As the volume on Urban Gardening as Politics shows, the motivation of the participants to embark on different forms of gardening pointed to the garden as not only a space for growing all sorts of plants (including tobacco). Their participation is rather symbolic of a movement towards evening out social, cultural, or economic contradictions within the city. The participants were mainly from grassroots organisations whose experiences covered different aspects of urban gardening. This helped the authors to carve the niche of exploring urban gardening to provide the reader with an eagle’s eye view of a wide spectrum of claims made around the politics of gardening. The dynamics surrounding urban gardening projects are well discussed in this fascinating collection of chapters which intricately parse the ways, works, and significance of urban gardening on the back of changes happening in neoliberal cities. There is an assortment of urban gardening arrangements that straddle both private and public land while putting these two spheres into contrast in terms of what they mean and signify to urban residents based on their claims over land and also their right to the city. For example, the idea of public-access community gardens (Chapter 5), can be viewed from two angles. Either the establishment of these community gardens in public common spaces is seen as some form of privatisation through attending to the needs of specific social groups or it signifies the creation of commons through extending access to marginalised groups who previously did not have the privilege. This and other arrangements of urban gardening inform the major themes that emerged from this academic inquiry into how gardening has become a formidable political tool and statement used by marginalised groups within the city. One could look at radical approaches like guerrilla gardening (Chapter 9), passing through allotment gardening (p. 16), which is mediated by legal provisions, to more elaborately negotiated arrangements to promote equality in the practice of gardening as a form of Do-It-Yourself Citizenship (Chapter 11). The contributions in this volume are well detailed and critical enough to give the nuances of each form of urban gardening identified, all of which reflect some kind of political urban activism against the dominant neoliberal leanings of cities in the Global North.

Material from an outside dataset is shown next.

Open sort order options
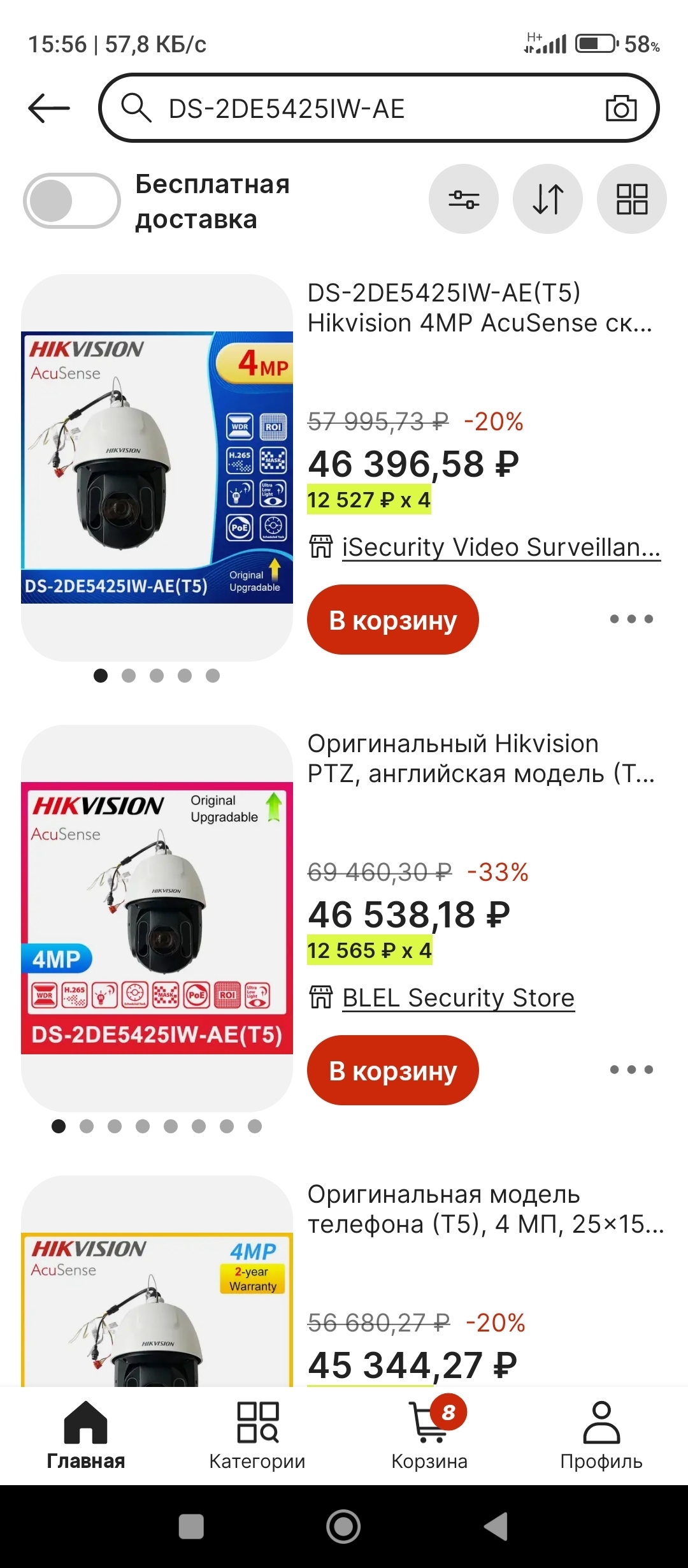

The broad developments referred to in Urban Climate Politics, within the arena of local government, particularly at the city level, have given way to the rise of new agents and new forms of agency in the governance of climate change beyond the classical boundaries. These new governance mechanisms have varying effects on different categories of people within the city, which has been a gap in the study of the trajectory of the urban climate. This edited volume is therefore timely in enhancing our understanding of the climate change actions of cities through this offering of critical analyses, by urban climate governance scholars, of compelling empirical studies drawn from both the Global North and the Global South. There is a problematisation of agency as a contentious concept that is varyingly perceived across the academy while trying to situate it within the context of urban climate governance. Different novel agents and forms of the agency have been identified and they have correspondingly influenced what has been broadly categorised as top-down, bottom-up and mixed approaches to urban climate governance that inform the various chapters of the book, just as in Urban Gardening as Politics. In the same way, the contributors asked several pertinent questions that helped to unpack the contested conceptualisation of empowerment in the transformation of urban climate governance. They trace the notion of empowerment back to the 1970s and differentiate getting ‘empowered’ as a result in itself and the ‘empowering’ context as a way to get to the result. They also explore the concept of empowerment through legal provisions versus empowerment through means that are beyond the legal route and discuss what all these arrangements mean for urban climate action and governance. The authors are, however, critical in their analysis by cautioning that the rise in agency within the urban climate governance milieu does not necessarily translate to increased empowerment. Even when a high level of agency impacts a high level of empowerment, the result may not be what is needed.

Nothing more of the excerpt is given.